Law & Courts

All New Orleans Schools Set to Return to Local Oversight

By Arianna Prothero — May 12, 2016 5 min read
The Bienville Elementary School building, in New Orleans' Gentilly neighborhood, was taken over by First Line Charter Schools where Arthur Ashe Charter School now operates. The state-run Recovery School District chose not to reopen Bienville after Hurricane Katrina.
  • Save to favorites
  • Print

More than a decade after Hurricane Katrina tore through the Gulf Coast, and the state of Louisiana took control of most of New Orleans’ public K-12 system, the city’s schools will return to local oversight in the next two years.

Lawmakers approved legislation to relinquish authority over most of the city’s schools from the state, which has been supervising them since 2005. Gov. John Bel Edwards, a Democrat, signed the measure Thursday afternoon.

However, the reunified system of schools that the locally elected Orleans Parish school board will preside over is radically different from the one it ran pre-Katrina—or any other district in the country. Nearly every school in the city now is a charter.

While proponents of returning the charters to the oversight of the city’s elected school board say it’s an important milestone in the revival of public education in New Orleans—and strengthens the argument that New Orleans could be a model for other cities—critics contend that the newly reconstituted system hardly qualifies as locally controlled.

And concerns remain that the Orleans Parish school board may not be ready to assume this new role, though the superintendent insists the district will be.

“The list goes on and on, how this school system has prepped itself for this moment,” said Henderson Lewis Jr., the Orleans Parish schools chief, who has been on the job just over a year. “I believe we will be able to make this merger happen by 2018.”

A Difficult History

In the wake of the hurricane and massive levee failures in August 2005, lawmakers swept most of New Orleans’ schools into the state-run Recovery School District, which manages school turnaround efforts across Louisiana. Many of the schools had been struggling with very low student performance for years, while the local board had lost public confidence amid a string of corruption scandals. Over the course of the next several years, the Recovery School District either closed schools or turned their operations over to charter groups.

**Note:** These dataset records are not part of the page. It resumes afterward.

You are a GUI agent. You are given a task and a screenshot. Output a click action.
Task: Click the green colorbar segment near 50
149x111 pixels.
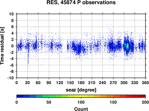coord(49,96)

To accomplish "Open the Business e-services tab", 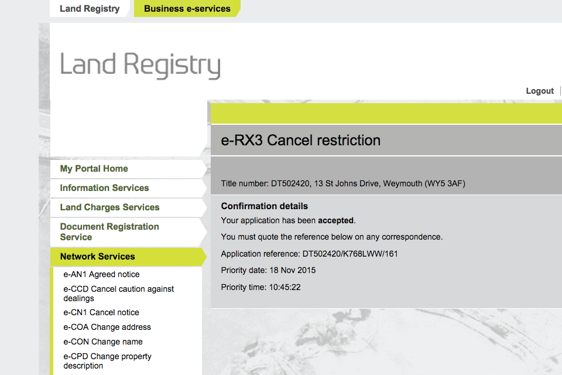I will (187, 9).
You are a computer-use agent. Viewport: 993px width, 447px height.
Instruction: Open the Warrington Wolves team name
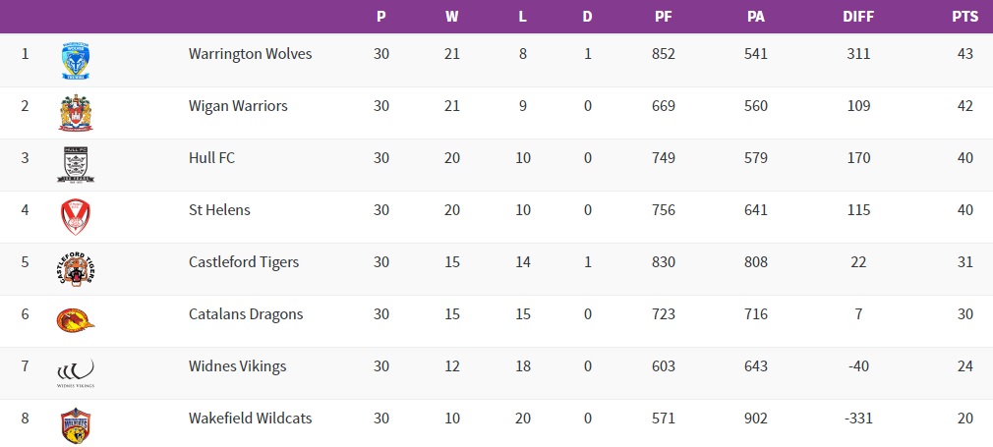[250, 54]
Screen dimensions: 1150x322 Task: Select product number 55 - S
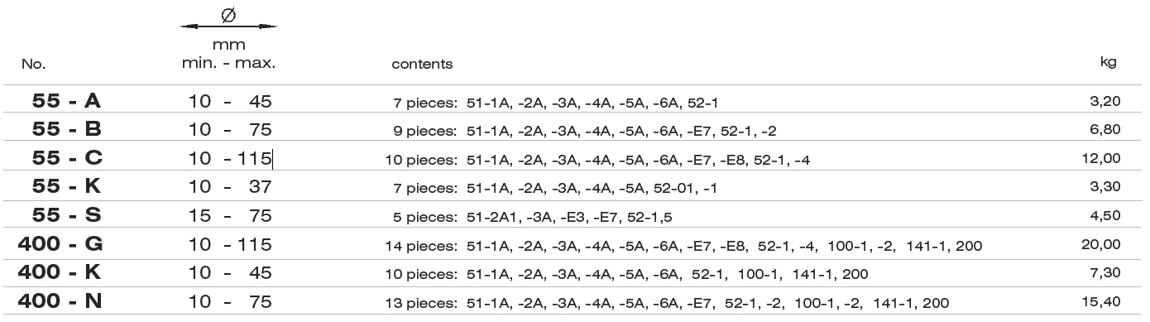pyautogui.click(x=66, y=215)
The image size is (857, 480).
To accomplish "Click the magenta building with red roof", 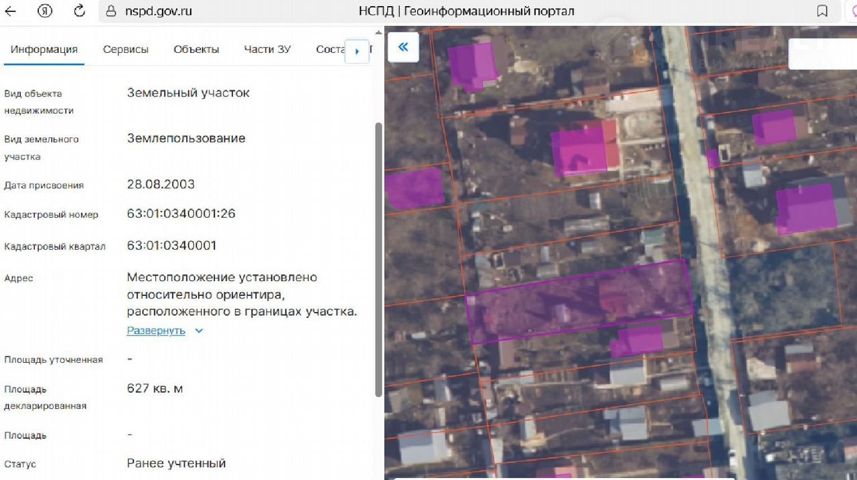I will click(x=584, y=149).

Today, between Orleans Parish and the RSD, more than 90 percent of New Orleans’ public school students attend a charter. The RSD has oversight of 52 charter schools, while the Orleans Parish board directly manages six regular schools and oversees 18 charters.

Under the new law, the Recovery School District’s New Orleans-based charters will be transferred to the oversight of the local board by July 1, 2018.

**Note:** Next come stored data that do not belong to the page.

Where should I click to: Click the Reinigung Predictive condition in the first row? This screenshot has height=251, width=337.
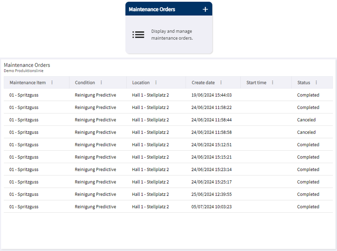(95, 95)
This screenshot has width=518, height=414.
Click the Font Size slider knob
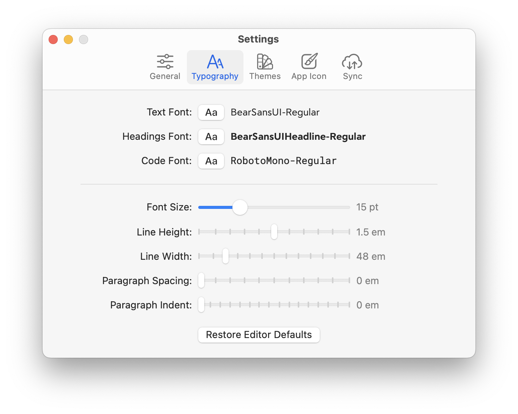click(240, 207)
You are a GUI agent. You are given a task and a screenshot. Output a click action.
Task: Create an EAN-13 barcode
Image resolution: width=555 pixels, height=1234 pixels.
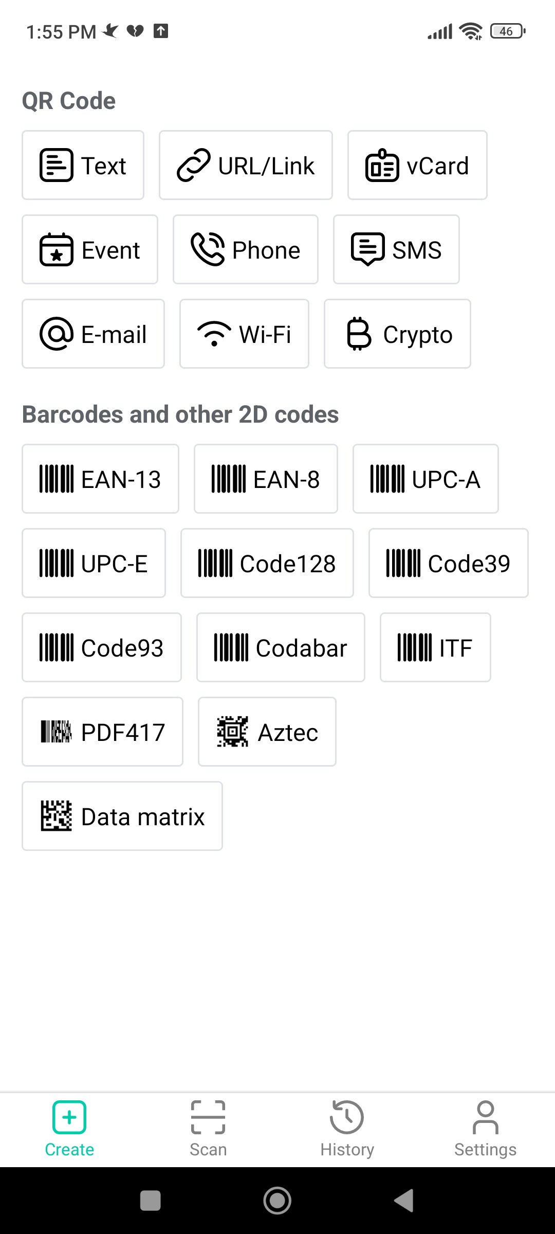click(101, 479)
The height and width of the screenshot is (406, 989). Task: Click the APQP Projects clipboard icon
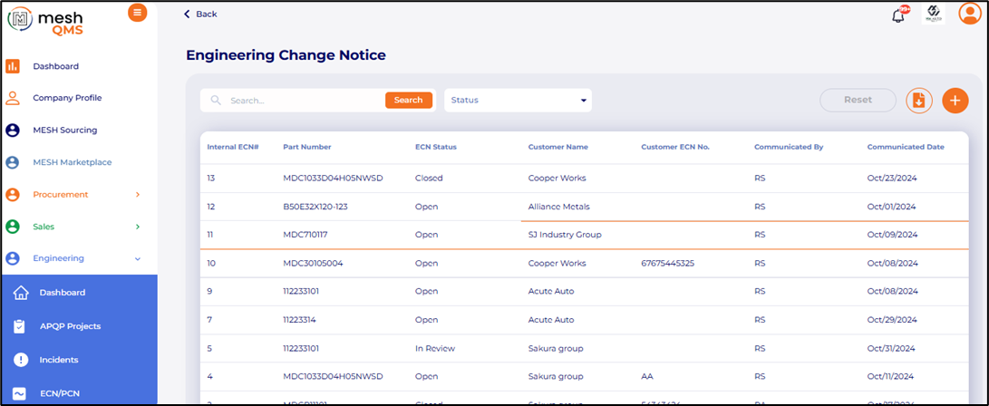tap(20, 326)
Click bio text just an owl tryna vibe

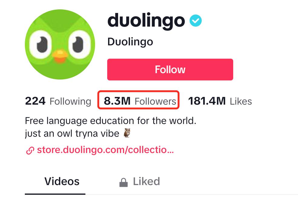pyautogui.click(x=72, y=133)
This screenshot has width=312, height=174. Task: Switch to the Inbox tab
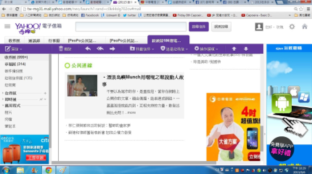pos(14,41)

The RSD will continue to provide oversight to other charter schools in the state.

If the switchover hits any snags, the deadline can be extended to 2019, but no later. All the schools will remain charters run directly by their own individual boards.

“The bill thoroughly preserves charter school autonomy,” said Patrick Dobard, the superintendent of the Recovery School District. “Instruction, curriculum, school calendars, the hiring, firing, and performance evaluations of employees… the board is prohibited from limiting [schools’] autonomy in those critical areas.”

Authority Over Renewals

Under the measure, the Orleans Parish board will take over operations of the citywide school enrollment system and the centralized expulsion process, which are currently managed by the Recovery School District.

But most significantly, the Orleans Parish superintendent and board will have authority to decide whether charter contracts are renewed and if schools must be shut down. Having those decisions debated and made locally was a crucial missing component of including the community, supporters say.

“Currently, with most of the schools being overseen by the [RSD], it’s highly difficult for our parents to attend a board meeting—most of the families are low income, and traveling to Baton Rouge is not feasible for most parents,” said Ben Kleban, the founder of New Orleans College Prep, a small, local network of schools overseen by the RSD.

“To be present, to interact and give public testimony is really the true nature of local school systems in this country and is the way it should be.”

Local oversight is important for reasons that extend well beyond New Orleans, Kleban said.

“It can’t be a model for local education without local control and local representation,” he said.

However, with a significant amount of authority over day-to-day operations remaining with the individual boards that oversee charter schools—which are appointed—some New Orleans residents bristle at labeling the new setup as one that’s locally controlled.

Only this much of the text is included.